_About this exercise_:
Only the lines from the one that includes "Screen dimensions: 348x195" through the last line below belong in the reply, copied exactly and without pictures.

[Saved entries]
------------------------
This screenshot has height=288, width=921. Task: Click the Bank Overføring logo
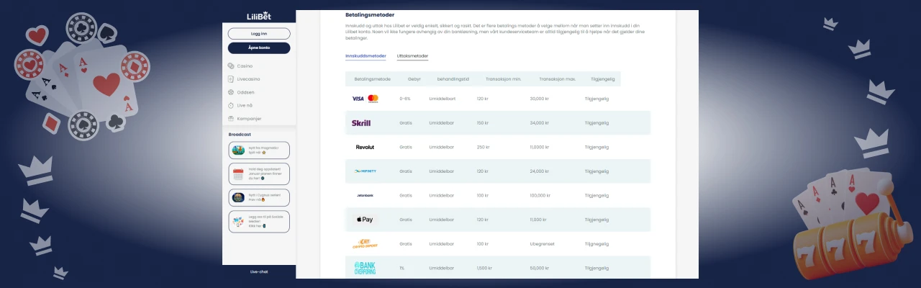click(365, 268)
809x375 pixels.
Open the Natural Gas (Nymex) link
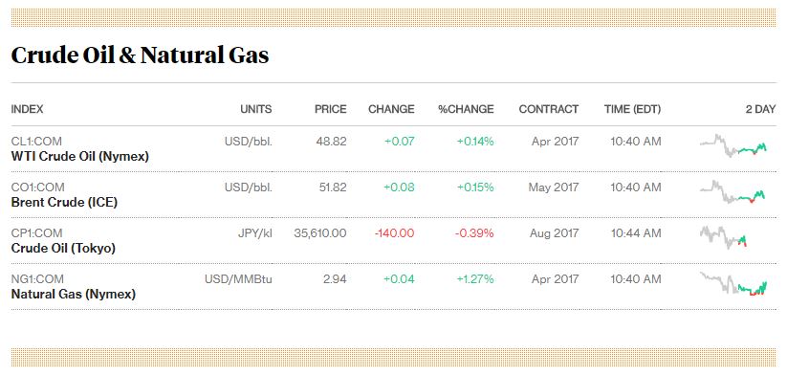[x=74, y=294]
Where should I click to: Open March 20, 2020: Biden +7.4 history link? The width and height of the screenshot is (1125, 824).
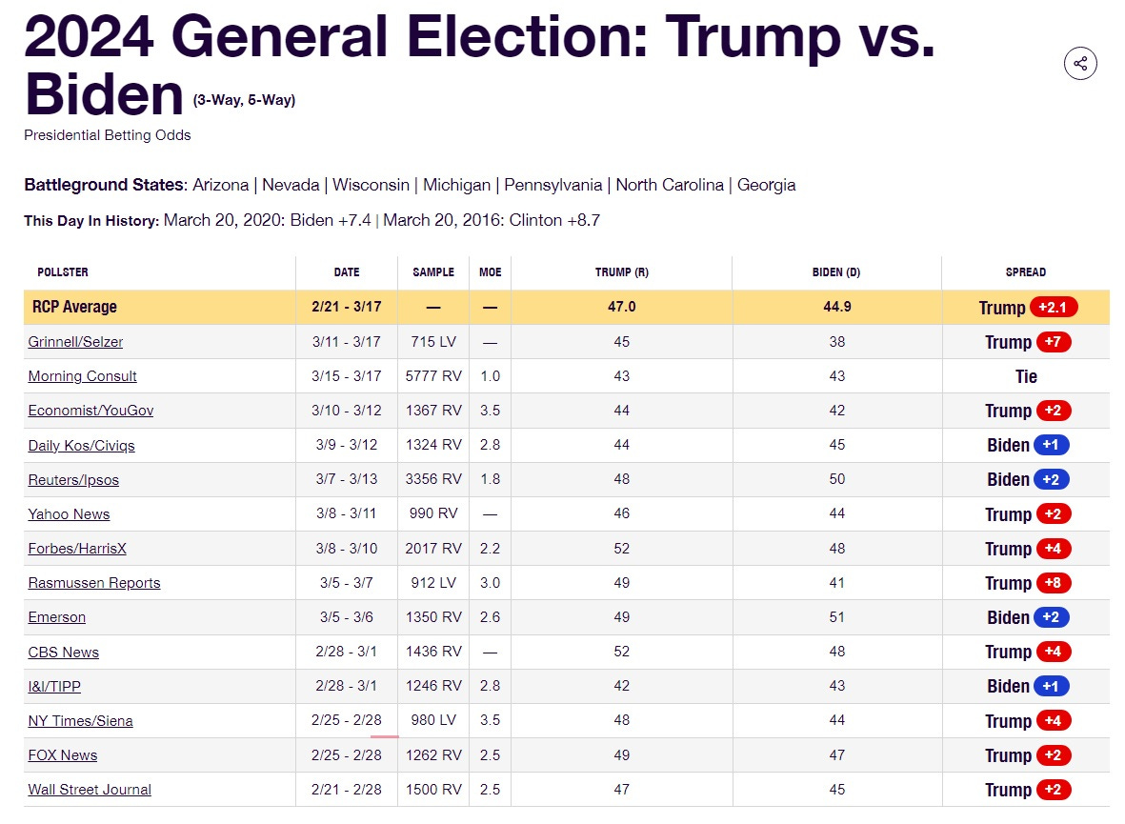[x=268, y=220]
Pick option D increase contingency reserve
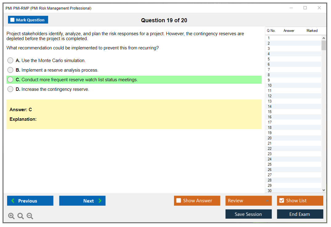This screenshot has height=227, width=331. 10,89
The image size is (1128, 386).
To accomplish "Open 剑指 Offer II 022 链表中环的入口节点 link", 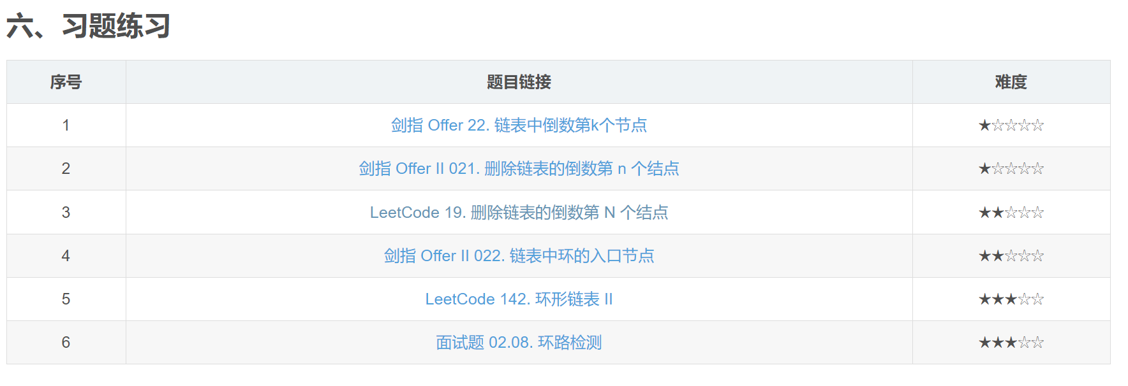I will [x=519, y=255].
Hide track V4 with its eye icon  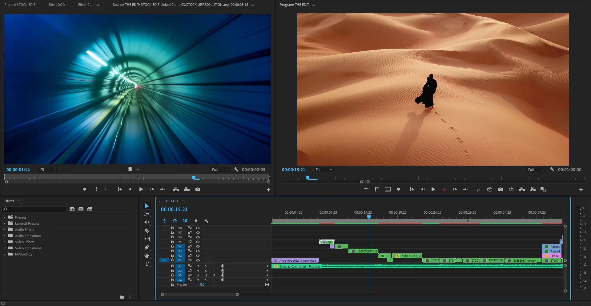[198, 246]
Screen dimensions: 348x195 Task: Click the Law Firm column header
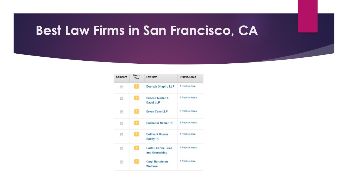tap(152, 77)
------------------------
_Answer to this task_:
Screen dimensions: 348x195 Task: Click the Law Firm column header
tap(152, 77)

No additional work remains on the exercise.